Людей чаще всего украшают радость, счастье, а Нина Григорьевна, наоборот расстроившись, становится красивей.
И теперь ее сорокалетнее, уж сильно поблекшее лицо залилось молодым румянцем, серые мелковатые глаза стали синими и глубокими, в складке губ появилась гордая, воинственная черточка.
— Зачем он околачивается здесь? — продолжала она, раскладывая на столе цветную бумагу; она работала в детском саду воспитательницей и сейчас хотела нарезать флажков, наклеить фонариков и цепей для украшения комнат.
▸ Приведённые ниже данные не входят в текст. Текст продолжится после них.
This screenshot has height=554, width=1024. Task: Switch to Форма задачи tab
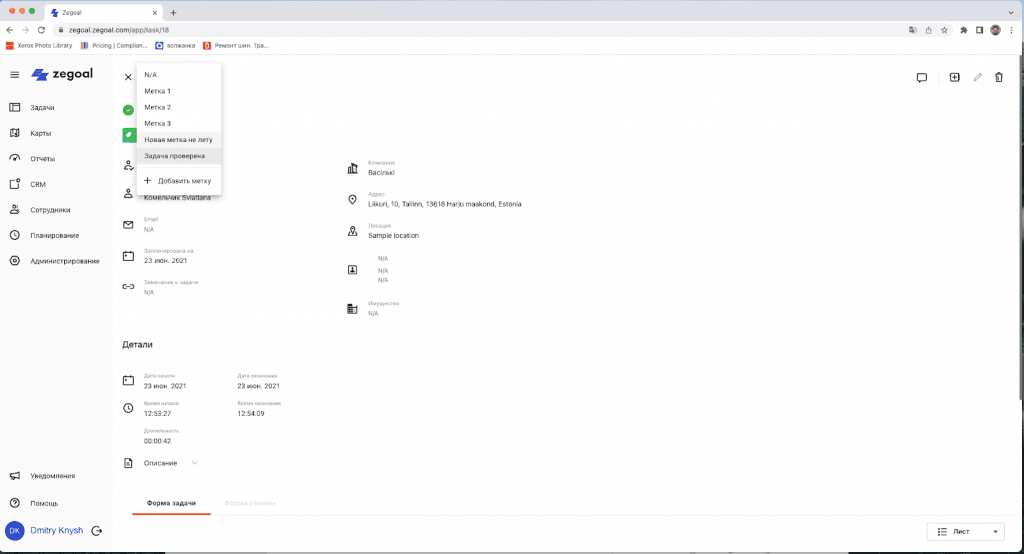coord(171,502)
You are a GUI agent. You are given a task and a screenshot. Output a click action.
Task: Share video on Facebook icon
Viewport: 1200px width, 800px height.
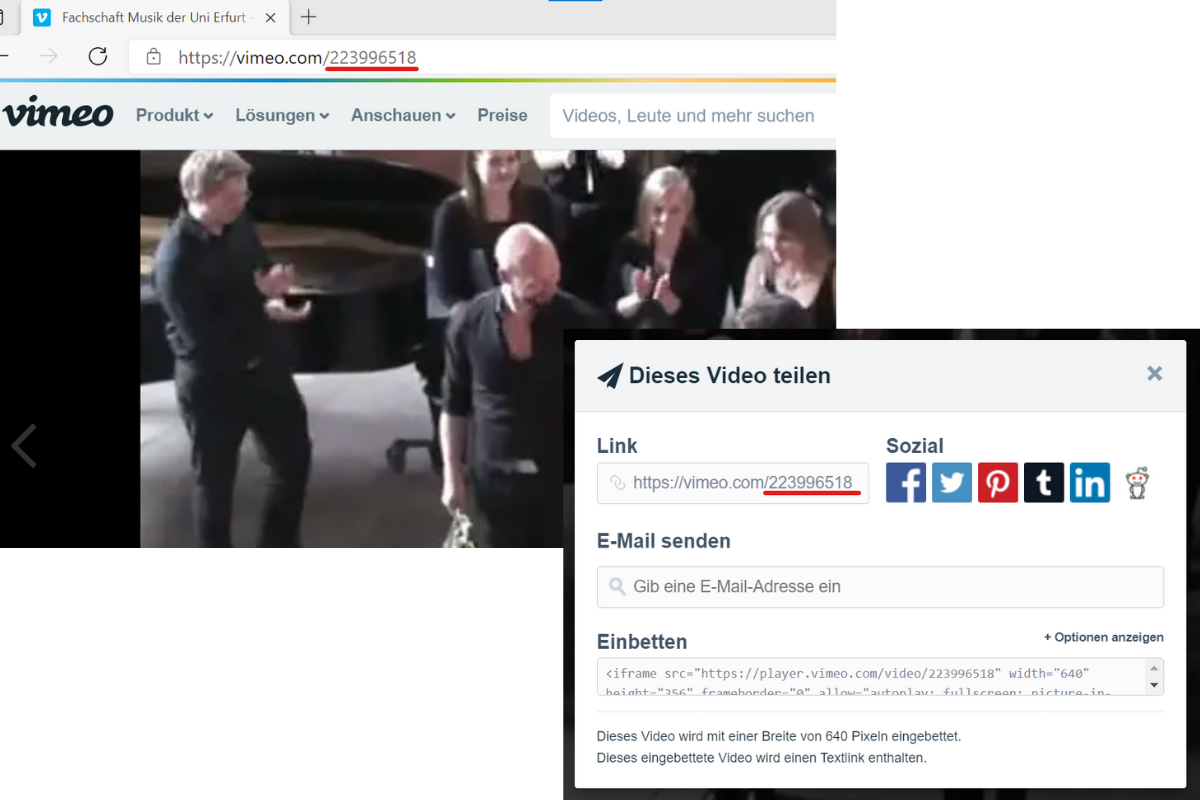pos(906,483)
— Решил посмотреть, как хозяйствуем, — ответил уклончиво Степан Прокофьевич. Он не был скрытен и не держал Нину Григорьевну в неведении относительно своих дел, но некоторые заботы, тревоги таил про себя. Помочь ему порой она бессильна, а переживаний при ее горячности не оберешься.
— Ревизия? — допытывалась она. — Нечего сказать, веселое начало: человек проработал всего с гулькин нос — и уже ревизия. Вот ему, Застрехе, надо бы устроить ревизию.
Разговор был прерван стуком в дверь. Пришел Застреха.
— Извините, что врываюсь, может быть не вовремя. Нарушаю семейный покой, — сказал он в сторону Нины Григорьевны.
— Действительно, не вовремя. Мы уходим гулять. Еще ни разу не бывали в парке, — отозвалась она. — Говорят, замечательный: аллея березовая, аллея тополевая… Вы же и говорили — помните? На Белом.